Albares reçoit ce lundi le ministre cubain des Affaires étrangères, au moment où l'île cherche de l'aide face à la crise qu'elle traverse.


Le ministre des Affaires étrangères, de l'Union européenne et de la Coopération, José Manuel Albares

– A. Pérez Meca – Europa Press

MADRID, 15 février (EUROPA PRESS) –

Le ministre des Affaires étrangères, de l'Union européenne et de la Coopération, José Manuel Albares, rencontrera ce lundi après-midi à Madrid le ministre cubain des Affaires étrangères, Bruno Rodríguez, comme l'ont rapporté ce dimanche des sources des Affaires étrangères.

Cette rencontre, la troisième entre les deux pays après celles tenues en novembre 2021 à l'occasion du Sommet ibéro-américain en République dominicaine et en septembre dernier en marge de l'Assemblée générale de l'ONU à New York, a été demandée par le ministre cubain des Affaires étrangères, selon des sources. Rodríguez s'est rendu pour la dernière fois en Espagne en avril 2017.

La réunion « sera axée sur la situation à Cuba et sur le prochain Sommet ibéro-américain, qui aura lieu les 4 et 5 novembre dans la capitale espagnole, et qui est organisé par le Secrétariat Pro Tempore », ont précisé les sources.
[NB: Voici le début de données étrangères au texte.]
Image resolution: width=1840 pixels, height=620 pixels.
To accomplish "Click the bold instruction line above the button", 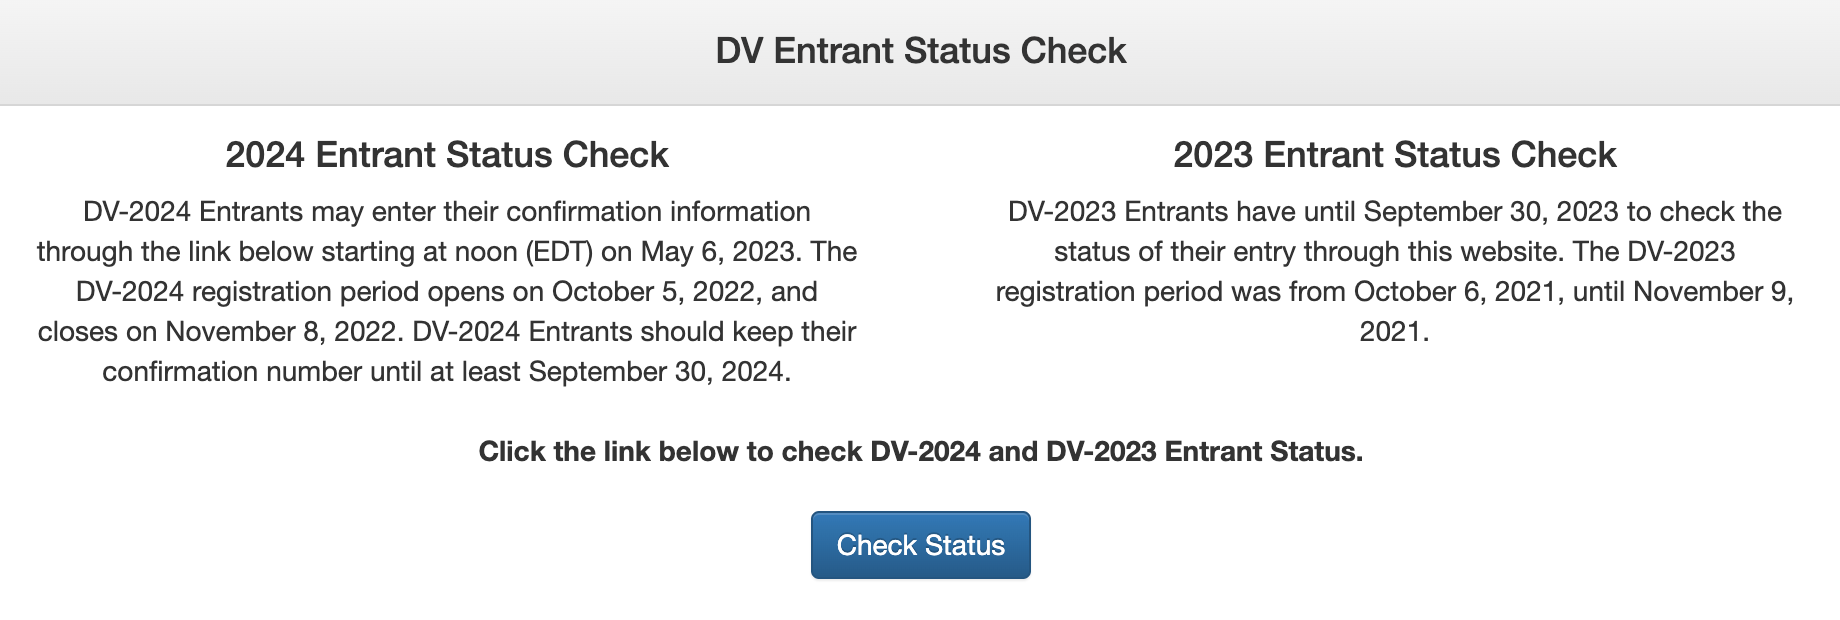I will pyautogui.click(x=920, y=451).
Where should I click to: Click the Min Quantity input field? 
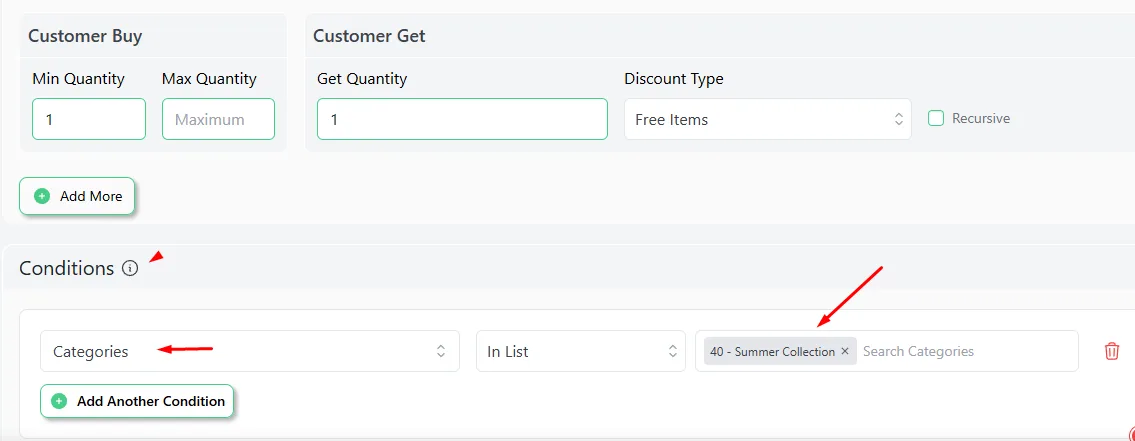pyautogui.click(x=89, y=119)
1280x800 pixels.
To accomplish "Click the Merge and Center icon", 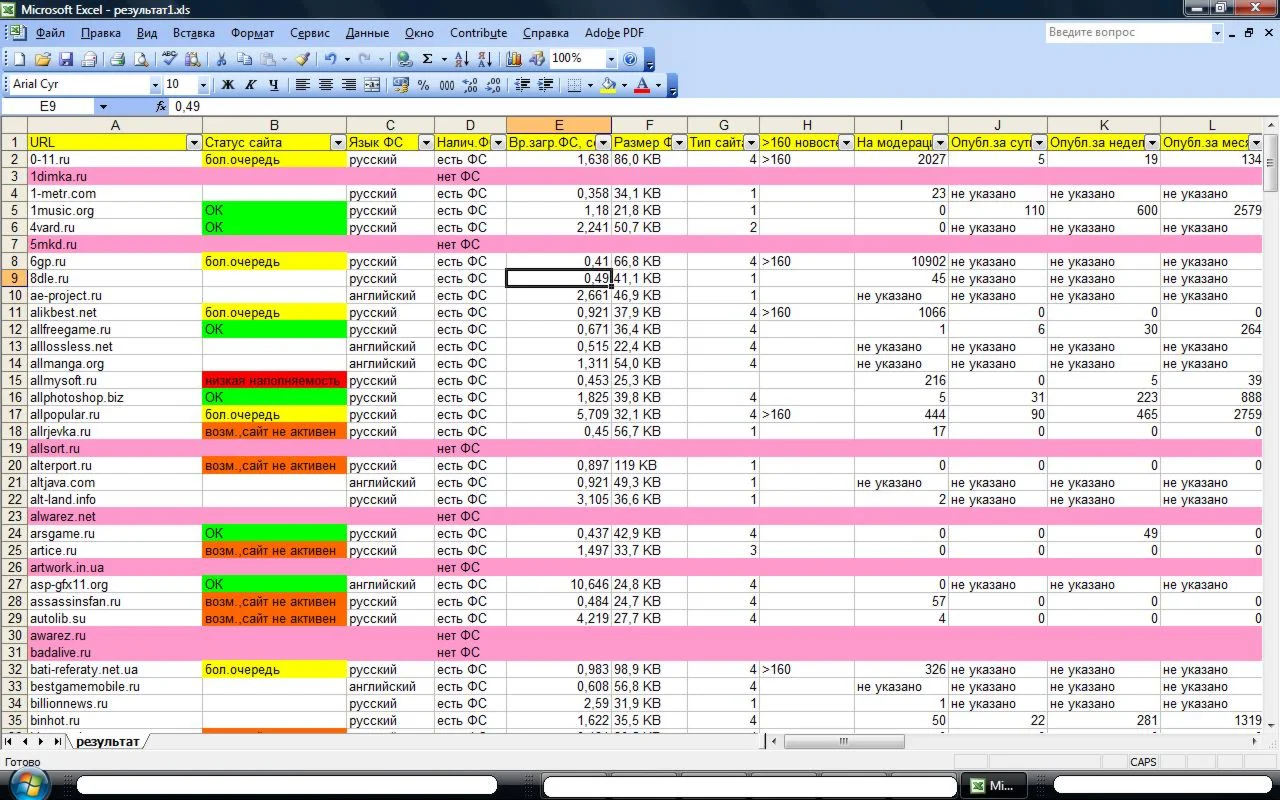I will [x=372, y=85].
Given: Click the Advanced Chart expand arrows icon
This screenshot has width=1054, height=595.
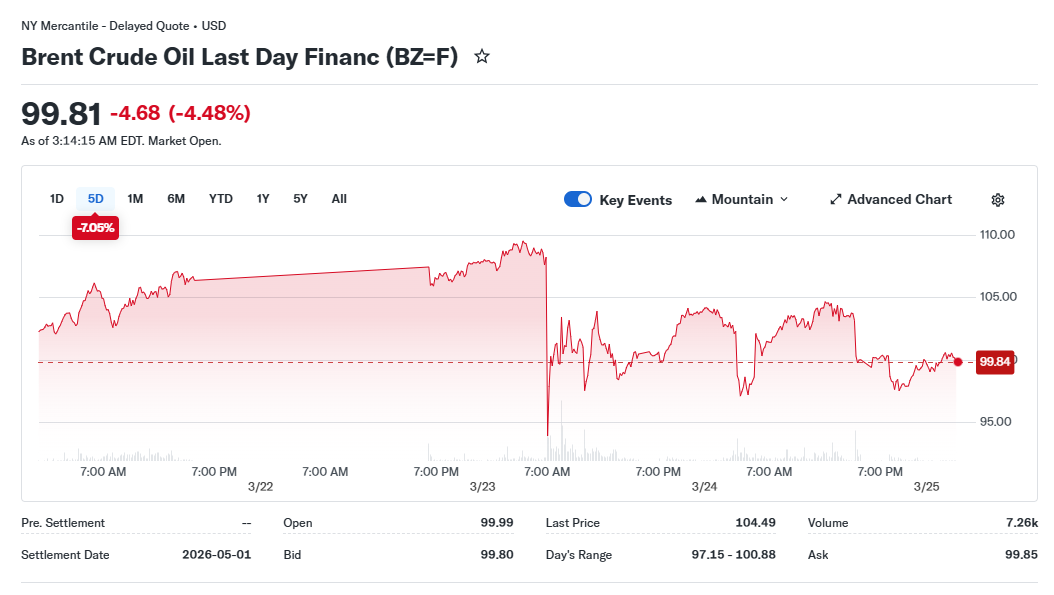Looking at the screenshot, I should tap(836, 200).
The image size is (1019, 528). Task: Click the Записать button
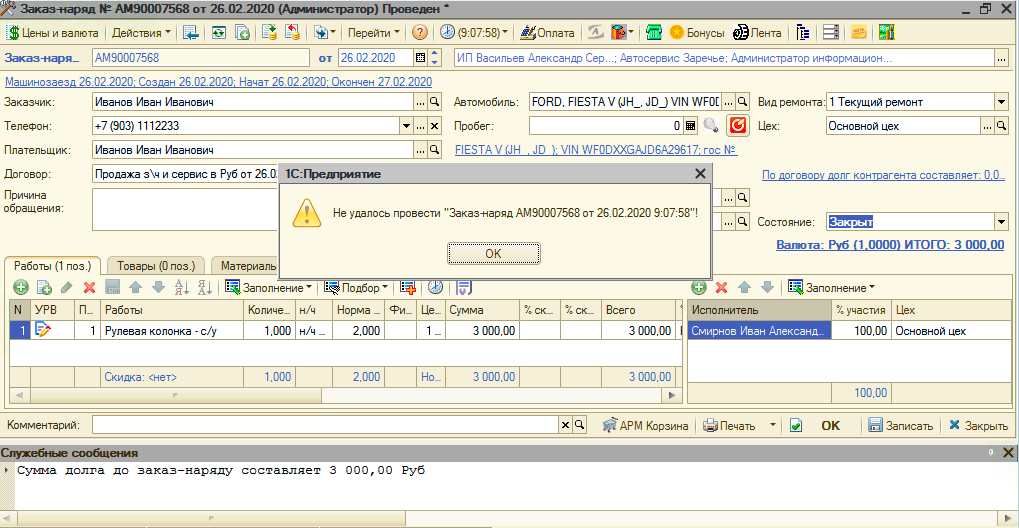pyautogui.click(x=900, y=425)
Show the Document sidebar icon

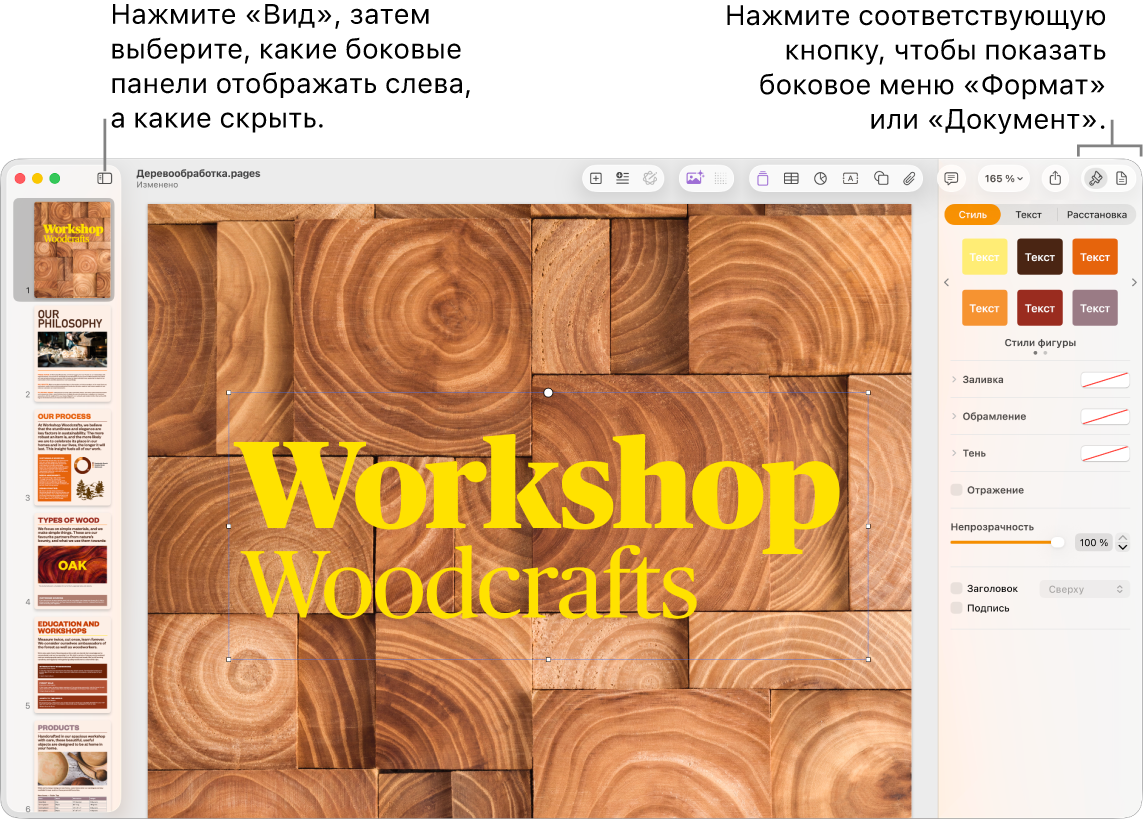pyautogui.click(x=1122, y=179)
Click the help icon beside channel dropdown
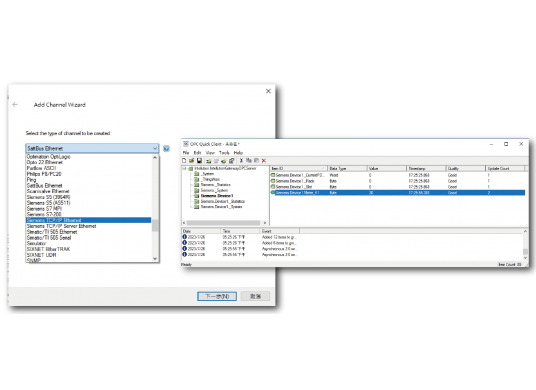 166,148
Cuba est plongée dans sa pire crise depuis la soi-disant « période spéciale » qui a suivi la chute de l'Union soviétique. Les problèmes économiques auxquels l'île est confrontée depuis des années – notamment à cause de la pandémie – ont été aggravés par l'intervention des États-Unis au Venezuela et par la décision de l'administration de Donald Trump d'empêcher l'arrivée de carburant sur l'île, menaçant d'imposer des droits de douane aux pays qui ignoreraient cet avertissement.

Le manque de carburant, dû à l'incapacité de Cuba à couvrir ses besoins sans le pétrole brut vénézuélien – son principal fournisseur – a provoqué la suspension des vols et la fermeture des hôtels, avec pour conséquence l'effondrement du tourisme, déjà malmené, l'une des principales sources de revenus du pays.

En outre, cela a également un impact important sur la fourniture des services de base. Le Haut-Commissaire des Nations Unies aux droits de l'homme a averti vendredi que cela affectait les unités de soins intensifs, ainsi que la production, la distribution et le stockage des vaccins, les transfusions sanguines et les médicaments sensibles à la température.

De même, il a dénoncé que « plus de 80 % des équipements de pompage de l'eau dépendent de l'électricité », avec pour conséquence un impact sur l'accès « à l'eau potable, à l'assainissement et à l'hygiène » pour la population.

Le gouvernement espagnol n'a pas encore commenté la situation à Cuba, dont les autorités tentent d'obtenir de l'aide et du soutien pour faire face à la crise. Pour l’instant, seul le Mexique a envoyé deux navires d’aide humanitaire, mais le pétrole n’arrive toujours pas.

À Cuba, selon les données de l'INE, il y avait plus de 175 000 Espagnols en 2025, dont une grande majorité sont des personnes qui ont obtenu la nationalité en vertu de la Loi sur la Mémoire Historique et de la Loi sur la Mémoire Démocratique qui a suivi.

En outre, il existe une forte présence d'entreprises espagnoles dans le secteur du tourisme, principalement des hôtels comme Meliá, Iberostar ou Barceló, mais il existe également des investissements dans des secteurs comme l'industrie du tabac.